Ici tout nous dépayse, tout nous change. La mer s’est brutalement réchauffée au Nord des 40èmes, le climat s’est fait plus doux et, bien que le vent soit encore parfois violent ici, le vol des albatros à bec jaunes qui suivaient notre bateau s’emblait n’être plus qu’une suite de longues glissades paresseuses. Pourtant, une fois à l’intérieur du cirque de St Paul, notre escorte ailée a disparu, avalée par la gueule des nuages. Le ciel s’est vidée de ses oiseaux. Le vent est tout nu. Etrange atmosphère. Depuis le début de notre périple, c’est la première fois que nous ne sommes pas entourés d’oiseaux. Bien sur il y a les derniers gorfous sauteurs de la colonie que l’on voit parfois sauter de pierres en pierres pour rejoindre la mer après leur mue, mais le ciel, lui, reste vide ou presque. Parfois un skua vient inspecter la plage, parfois un fou plonge vers le large mais il n’y a aucun albatros ou grand pétrel pour égayer ces bouquets de mer qui viennent fleurir sur la passe de roches noires. Il y a longtemps, l’île était peuplée d’oiseaux mais les rats, les chats et autres animaux introduits et qui ne furent éliminés pour certains que récemment (programme de réhabilitation écologique de l’île St Paul, 1997) causèrent des dégâts considérables sur l’île. Ici, comme dans les autres îles subantarctiques, l’homme est venu troubler ce fragile écosystème. Au 19ieme siècle, les phoquiers qui venaient sur l’archipel chasser les otaries pour leurs fourrures ont décimé cette population et apporté avec eux bien des maux. Mais cette époque est révolue.
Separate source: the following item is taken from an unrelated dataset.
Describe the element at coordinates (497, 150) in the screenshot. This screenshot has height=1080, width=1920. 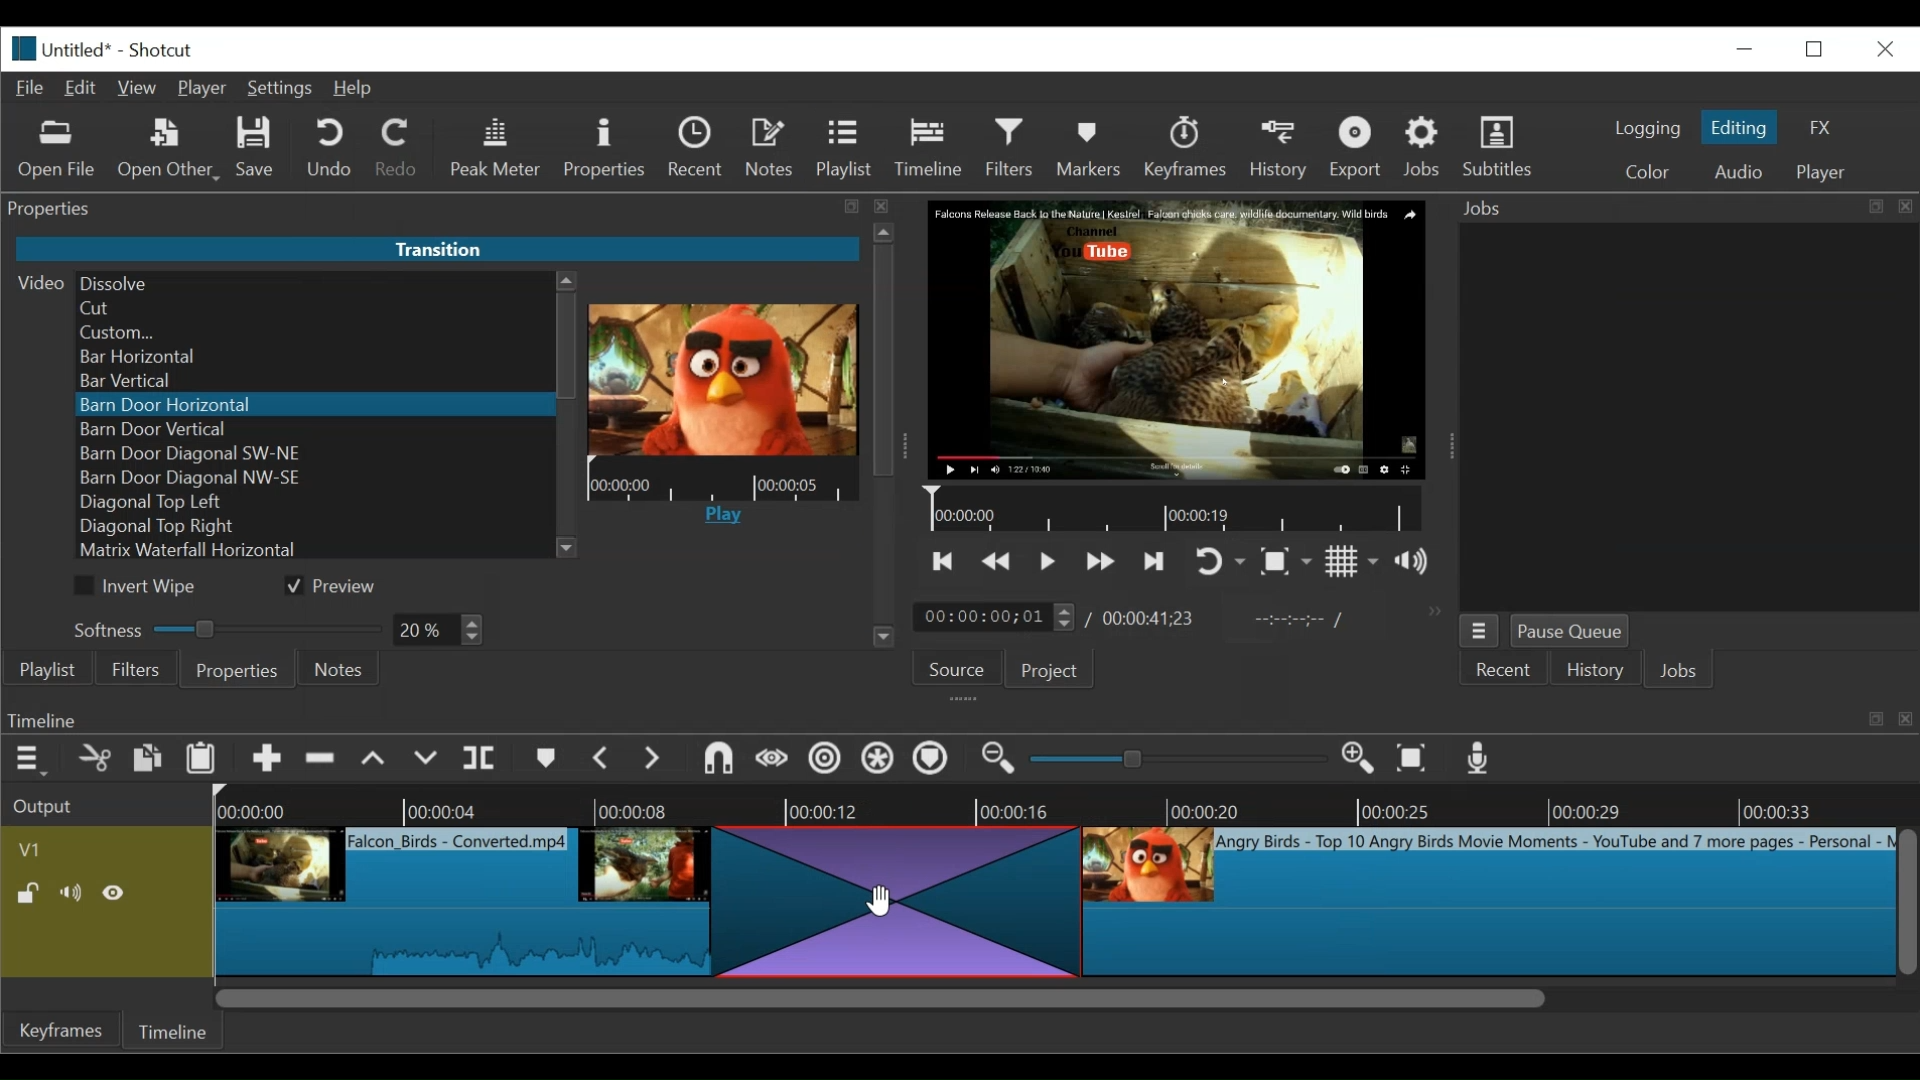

Désormais protégée, étudiée, l’otarie se réinstalle sur les plages, recolonise les côtes et St Paul retrouve ses couleurs. Les jeunes otaries, dont la mue commence à peine, jouent dans les eaux plus calmes du cratère. Elles sont nombreuses autour du bateau, mordillant les haussières, tournant, virevoltant, jouant avec le moindre bout qui traîne. Bientôt elles suivront leurs aînées vers la passe et se joindront à un groupe pour partir chasser à leur tour. Pour l’heure les plages intérieures de l’île sont encore pleines de mères qui allaitent.

Autour, le cratère tombe à pic, avec des moutonnements de fougères, une belle peau d’herbe verte et des vagues sombres de tussoc et de scirpe qui rendent la marche difficile. Ici et là percent des barres rocheuses, des épaulements de pierres nues et les traits colorés de la terre rouge. Au fond du cratère, des fumées discrètes, vaporeuses, viennent se mélanger au bleu du ciel. Elles s’échappent de la terre, des entrailles de l’île et rappellent l’origine volcanique de ce petit éden. Il y a aussi des sources d’eau chaude qui ruissellent pas endroit.
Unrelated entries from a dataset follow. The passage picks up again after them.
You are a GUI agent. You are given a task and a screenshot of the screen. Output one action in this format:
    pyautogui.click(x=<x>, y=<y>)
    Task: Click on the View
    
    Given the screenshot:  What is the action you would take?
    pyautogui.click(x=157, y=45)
Les jours se succèdent les uns aux autres, nous apprenons St Paul.

L’aube est là. Presque. C’est la plus petite portion de jour possible, la première goutte repliée de lumière que dilue encore la nuit. L’île s’éveille.

Une robe que le vent déchire épinglée à un rayon de jour, une vague dépouillée de ses artifices d’écumes roule sur la plage. Les algues dansent, les galets murmurent comme des oiseaux, c’est le ressac.

L’île de St Paul est unique. Véritable anneau minéral dans l’immensité bleue, où nous avons réappris doucement la terre. Pourtant il n’est pas possible de rester éternellement là et il nous faut penser à la suite. Après bien des milles parcourus, après Crozet, Kerguelen, Heard et maintenant St Paul, après bien des joies et bien des découvertes, nous avons décidé d’explorer chacun des chemins différents. A la façon de Charles. M Goodridge et de ses compagnons (Marins du 19ème) dont certains restèrent à St Paul et d’autres à Amsterdam (le nom des îles étaient inversés à l’époques) Pierre Emmanuel et Romain ont choisi de débarquer sur l’île d’Amsterdam avant de remonter à l’île de la Réunion tandis que Jacques prépare sa navigation vers l’Australie dans l’alcôve du cratère.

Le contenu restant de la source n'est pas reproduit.